# WHAT THIS TASK INVOLVES
Entries follow. Return each line that contains the word "will".

[Dataset entries]

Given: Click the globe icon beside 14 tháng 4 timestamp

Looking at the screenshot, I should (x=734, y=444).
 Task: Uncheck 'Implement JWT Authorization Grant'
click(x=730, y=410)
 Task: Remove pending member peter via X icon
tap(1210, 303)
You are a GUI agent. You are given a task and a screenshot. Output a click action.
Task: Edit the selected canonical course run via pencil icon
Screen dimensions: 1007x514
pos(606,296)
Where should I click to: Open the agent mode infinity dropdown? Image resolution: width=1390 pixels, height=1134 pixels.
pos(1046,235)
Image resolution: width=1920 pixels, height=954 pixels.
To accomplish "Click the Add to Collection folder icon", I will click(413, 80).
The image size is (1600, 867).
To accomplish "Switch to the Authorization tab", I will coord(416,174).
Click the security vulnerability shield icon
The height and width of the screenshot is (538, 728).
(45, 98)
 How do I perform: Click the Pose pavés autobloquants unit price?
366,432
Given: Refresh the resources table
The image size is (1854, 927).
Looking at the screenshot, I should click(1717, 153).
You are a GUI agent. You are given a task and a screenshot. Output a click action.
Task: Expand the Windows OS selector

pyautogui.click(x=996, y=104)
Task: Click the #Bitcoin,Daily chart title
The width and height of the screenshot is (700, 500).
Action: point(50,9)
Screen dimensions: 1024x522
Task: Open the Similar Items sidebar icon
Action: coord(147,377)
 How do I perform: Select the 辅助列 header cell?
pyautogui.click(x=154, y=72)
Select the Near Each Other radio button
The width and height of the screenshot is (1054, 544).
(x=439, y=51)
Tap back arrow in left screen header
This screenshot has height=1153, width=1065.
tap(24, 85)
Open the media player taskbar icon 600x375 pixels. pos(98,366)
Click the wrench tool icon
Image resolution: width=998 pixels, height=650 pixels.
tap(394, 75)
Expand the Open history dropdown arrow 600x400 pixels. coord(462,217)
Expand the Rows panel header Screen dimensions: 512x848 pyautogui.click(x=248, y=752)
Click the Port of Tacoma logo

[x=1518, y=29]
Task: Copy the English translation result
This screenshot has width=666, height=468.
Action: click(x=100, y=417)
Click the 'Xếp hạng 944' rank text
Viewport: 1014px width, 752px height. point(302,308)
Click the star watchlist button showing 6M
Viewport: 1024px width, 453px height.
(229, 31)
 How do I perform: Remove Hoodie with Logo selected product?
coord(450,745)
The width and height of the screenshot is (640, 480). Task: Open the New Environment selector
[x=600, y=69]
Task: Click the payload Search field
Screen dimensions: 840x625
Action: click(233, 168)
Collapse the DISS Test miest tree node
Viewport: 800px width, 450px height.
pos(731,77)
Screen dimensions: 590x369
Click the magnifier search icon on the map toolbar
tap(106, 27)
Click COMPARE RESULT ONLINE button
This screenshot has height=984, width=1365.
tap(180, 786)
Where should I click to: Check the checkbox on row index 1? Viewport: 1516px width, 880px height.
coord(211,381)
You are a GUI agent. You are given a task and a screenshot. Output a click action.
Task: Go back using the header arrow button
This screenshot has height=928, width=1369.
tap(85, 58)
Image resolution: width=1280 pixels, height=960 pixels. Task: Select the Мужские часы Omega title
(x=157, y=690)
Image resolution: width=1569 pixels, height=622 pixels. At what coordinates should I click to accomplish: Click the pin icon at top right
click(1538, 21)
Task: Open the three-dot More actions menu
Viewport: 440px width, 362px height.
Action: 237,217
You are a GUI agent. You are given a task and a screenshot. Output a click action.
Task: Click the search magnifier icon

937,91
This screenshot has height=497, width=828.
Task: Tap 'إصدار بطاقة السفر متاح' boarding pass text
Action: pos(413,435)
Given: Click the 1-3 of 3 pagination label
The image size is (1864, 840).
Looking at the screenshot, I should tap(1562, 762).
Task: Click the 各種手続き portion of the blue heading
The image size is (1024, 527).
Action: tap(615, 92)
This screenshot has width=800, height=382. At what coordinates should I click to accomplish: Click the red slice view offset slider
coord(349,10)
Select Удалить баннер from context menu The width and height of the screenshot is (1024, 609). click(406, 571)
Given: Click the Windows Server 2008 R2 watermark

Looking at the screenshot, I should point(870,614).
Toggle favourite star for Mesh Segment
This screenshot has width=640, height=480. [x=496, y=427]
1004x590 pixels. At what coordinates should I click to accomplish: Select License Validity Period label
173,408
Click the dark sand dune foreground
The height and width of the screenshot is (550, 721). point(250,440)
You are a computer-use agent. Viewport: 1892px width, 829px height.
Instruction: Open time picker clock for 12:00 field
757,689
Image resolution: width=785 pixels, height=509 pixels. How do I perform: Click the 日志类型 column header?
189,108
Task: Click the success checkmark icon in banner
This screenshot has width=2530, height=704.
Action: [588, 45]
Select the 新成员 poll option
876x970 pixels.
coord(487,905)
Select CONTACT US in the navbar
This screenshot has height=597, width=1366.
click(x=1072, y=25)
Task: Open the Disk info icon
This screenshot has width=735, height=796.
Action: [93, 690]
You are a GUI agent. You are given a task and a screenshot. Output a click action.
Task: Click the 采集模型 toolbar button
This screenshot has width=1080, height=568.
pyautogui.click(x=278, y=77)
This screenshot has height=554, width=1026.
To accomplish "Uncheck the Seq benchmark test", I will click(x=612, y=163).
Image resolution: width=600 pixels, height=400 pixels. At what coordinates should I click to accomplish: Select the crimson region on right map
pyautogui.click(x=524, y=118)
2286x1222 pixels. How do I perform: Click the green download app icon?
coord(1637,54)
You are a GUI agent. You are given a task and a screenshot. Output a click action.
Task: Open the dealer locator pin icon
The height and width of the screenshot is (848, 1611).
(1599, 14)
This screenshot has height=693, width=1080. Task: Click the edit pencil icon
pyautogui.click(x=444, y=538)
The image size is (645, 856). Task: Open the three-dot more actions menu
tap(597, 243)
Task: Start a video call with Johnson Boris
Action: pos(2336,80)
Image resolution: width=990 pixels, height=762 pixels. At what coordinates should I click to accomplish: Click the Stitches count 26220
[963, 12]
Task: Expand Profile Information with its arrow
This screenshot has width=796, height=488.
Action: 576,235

# ANSWER SECTION
To accomplish "Click the Add to Collection folder icon", I will click(413, 80).
To accomplish "Switch to the Authorization tab", I will coord(416,174).
To accomplish "Uncheck the Seq benchmark test", I will click(x=612, y=163).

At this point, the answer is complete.